Molecular Cloning and Expression of a Xylanase Gene from Bacillus polymyxa in Escherichia coli.

Genomic fragments of Bacillus polymyxa derived from separate and complete digestion by EcoRI, HindIII, and BamHI were ligated into the corresponding sites of pBR322, and the resulting chimeric plasmids were transformed into Escherichia coli. Of 6,000 transformants screened, 1 (pBPX-277) produced a clear halo on Remazol brilliant blue xylan plates. The insert in the pBPX-277 recombinant, identified as an 8.0-kilobase BamHI fragment of B. polymyxa, was subsequently subjected to extensive mapping and a series of subclonings into pUC19. A 2.9-kilobase BamHI-EcoRI subfragment was found to code for xylanase activity. Xylanase activity expressed by E. coli harboring the cloned gene was located primarily in the periplasm and corresponded to one of two distinct xylanases produced by B. polymyxa.

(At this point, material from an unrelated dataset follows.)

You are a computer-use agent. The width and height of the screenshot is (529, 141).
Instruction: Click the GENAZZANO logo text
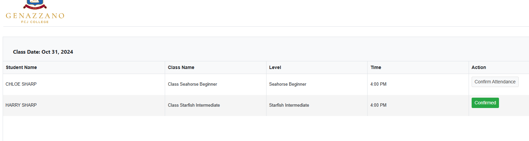point(35,16)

Xylanase expression by the cloned gene occurred in the absence of xylan and was reduced by glucose and xylose. Southern blot hybridization with the cloned fragment as a probe against complete genomic digests of the bacilli B. polymyxa, B. circulans, and B. subtilis revealed that the cloned xylanase gene was unique to B. polymyxa. The xylanase expressed by the cloned gene had a molecular weight of approximately 48,000 and an isoelectric point of 4.9.